De Prima v. Columbia-Greene Community College

Edward S. Conway, J.

This is a proceeding pursuant to CPLR article 78 in which petitioner is seeking an order: (1) declaring the determination of respondent Owen herein to be arbitrary and capricious and violative of petitioner’s constitutional rights; (2) annulling said determination; and (3) expunging the said determination from petitioner’s record and directing that petitioner be reinstated as a nonprobationary matriculated student at Columbia-Greene Community College with all privileges, rights and benefits appurtenant thereto.

Petitioner Robert De Prima is a first-year student at respondent Columbia-Greene Community College (hereinafter referred to as College), a two-year college located in Columbia County and chartered by the State University of New York and the New York State Education Department. On November 10, 1976, petitioner was suspended from the College by letter from the president, respondent Owen, and charged with apparently violating sections 1, 5, 6, 7, 8 and 10 of the institution’s "Rules for the Maintenance of Public Order” in an incident that occurred on November 9, 1976.

Petitioner subsequently requested a hearing into the *621charges and a hearing was set for November 16, 1976. A panel consisting of two students, two members of the faculty, and one member of the administrative staff was chosen to consider the charges made against the petitioner. The panel was convened and petitioner appeared before it with his attorney. The attorney was permitted to confer with the petitioner but was not allowed to cross-examine any of the witnesses and no record was made of the proceedings nor was petitioner allowed to produce witnesses.

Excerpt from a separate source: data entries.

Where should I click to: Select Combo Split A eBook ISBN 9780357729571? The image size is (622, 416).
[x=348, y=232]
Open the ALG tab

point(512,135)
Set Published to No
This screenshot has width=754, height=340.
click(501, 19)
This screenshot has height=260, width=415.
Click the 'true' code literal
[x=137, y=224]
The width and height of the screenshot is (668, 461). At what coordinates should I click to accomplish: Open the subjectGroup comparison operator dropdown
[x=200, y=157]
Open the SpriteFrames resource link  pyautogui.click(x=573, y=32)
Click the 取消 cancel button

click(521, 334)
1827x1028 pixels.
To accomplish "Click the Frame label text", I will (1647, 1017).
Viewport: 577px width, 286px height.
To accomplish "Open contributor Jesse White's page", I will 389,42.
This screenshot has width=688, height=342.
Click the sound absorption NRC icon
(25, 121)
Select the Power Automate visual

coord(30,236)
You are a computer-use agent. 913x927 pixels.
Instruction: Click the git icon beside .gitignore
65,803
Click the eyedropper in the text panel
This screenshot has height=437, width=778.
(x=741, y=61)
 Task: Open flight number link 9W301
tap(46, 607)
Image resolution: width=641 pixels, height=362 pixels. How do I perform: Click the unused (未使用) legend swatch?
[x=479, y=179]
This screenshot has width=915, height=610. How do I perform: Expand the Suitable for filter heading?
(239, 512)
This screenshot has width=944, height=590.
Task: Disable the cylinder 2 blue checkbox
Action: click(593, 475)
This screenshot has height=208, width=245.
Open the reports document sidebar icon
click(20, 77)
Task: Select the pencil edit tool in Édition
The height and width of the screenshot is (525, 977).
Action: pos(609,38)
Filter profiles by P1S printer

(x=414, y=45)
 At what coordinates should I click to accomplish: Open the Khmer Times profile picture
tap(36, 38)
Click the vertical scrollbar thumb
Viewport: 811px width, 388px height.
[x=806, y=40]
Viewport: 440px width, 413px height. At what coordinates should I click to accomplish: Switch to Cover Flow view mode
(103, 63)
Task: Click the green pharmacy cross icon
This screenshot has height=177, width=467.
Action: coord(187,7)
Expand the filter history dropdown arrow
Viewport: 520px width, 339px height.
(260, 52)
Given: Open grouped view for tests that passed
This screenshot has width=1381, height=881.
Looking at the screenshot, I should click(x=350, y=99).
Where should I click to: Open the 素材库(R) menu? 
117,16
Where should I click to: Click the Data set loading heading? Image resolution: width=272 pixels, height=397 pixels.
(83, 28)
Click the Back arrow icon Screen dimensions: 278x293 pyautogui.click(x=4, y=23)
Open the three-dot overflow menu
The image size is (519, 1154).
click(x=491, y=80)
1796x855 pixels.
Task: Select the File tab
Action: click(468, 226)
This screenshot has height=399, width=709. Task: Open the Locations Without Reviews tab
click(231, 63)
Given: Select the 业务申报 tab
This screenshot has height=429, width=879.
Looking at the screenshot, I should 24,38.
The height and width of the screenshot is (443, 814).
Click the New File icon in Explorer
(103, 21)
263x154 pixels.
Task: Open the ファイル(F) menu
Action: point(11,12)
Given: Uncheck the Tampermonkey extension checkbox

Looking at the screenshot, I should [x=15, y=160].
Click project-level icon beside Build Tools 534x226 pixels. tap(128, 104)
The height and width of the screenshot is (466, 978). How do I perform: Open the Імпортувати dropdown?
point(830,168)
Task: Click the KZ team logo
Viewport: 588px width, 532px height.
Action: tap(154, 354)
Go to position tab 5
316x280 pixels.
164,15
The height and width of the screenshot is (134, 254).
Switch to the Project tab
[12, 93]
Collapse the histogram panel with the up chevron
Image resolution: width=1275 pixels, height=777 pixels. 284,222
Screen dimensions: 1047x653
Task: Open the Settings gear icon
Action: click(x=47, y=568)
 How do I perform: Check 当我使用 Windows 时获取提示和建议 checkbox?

The panel found unanimously that the petitioner violated sections 1 and 8 of the College’s "Rules for the Maintenance of Public Order” and recommended that petitioner be placed on disciplinary probation. This means that he is prohibited from participating in any student or social activities as long as he is a student, and is deprived of his student government office. There are no restrictions on his academic activities, however.

Respondents contend that the procedure followed in connection with the disciplinary action taken against the petitioner was, in all respects, lawful and within their discretionary power. They also contend that the applicable case law of New York does not require, under the circumstances of the instant case, that a student be entitled to cross-examine or call witnesses on his behalf, or to have a public hearing or a record made of the proceedings.

The court cannot agree with these contentions of the respondents. There are no generally recognized guidelines applicable to student disciplinary hearings. The courts agree only upon the principle that there must be notice and an opportunity to be heard "appropriate to the case” (Goss v Lopez, 419 US 565). Here, petitioner faced the possible expulsion from college, loss of his student senate office of treasurer, and had a finding of wrongdoing placed on his college record. This is the "severe detriment or grevious loss” and the "nature” of the interest which brings the due process clause into play (see Board of Regents v Roth, 408 US 564). A disciplinary probation is, of course, a far milder deprivation than expulsion, but the total exclusion from the student or social activities and the loss of student office is a serious event in the life of petitioner and a blemish on his record.

The question then presents itself, what due process is due? The very nature of due process negates any concept of inflexible procedures universally applicable to every imaginable situation, and this court is also mindful of the admonition of *622the United States Supreme Court in Epperson v Arkansas (393 US 97, 104) that "Judicial interposition in the operation of the public school system of the Nation raises problems requiring care and restraint.” However, hearings in connection with possible expulsion and loss of valuable student rights as heretofore mentioned must afford the student the opportunity to confront and cross-examine witnesses supporting the charges or to call his own witnesses to verify his version of the incident.

Here, petitioner was not afforded these rights during the hearing because, as the opposing affidavit of respondent Owen said, the incident, in his opinion, "did not justify the full panoply of a hearing with a public record and any other accoutrements of full due process.” The matter is therefore remanded to the panel of inquiry of the respondent College for a further hearing where the petitioner is to be permitted an opportunity to cross-examine witnesses and produce witnesses on his behalf.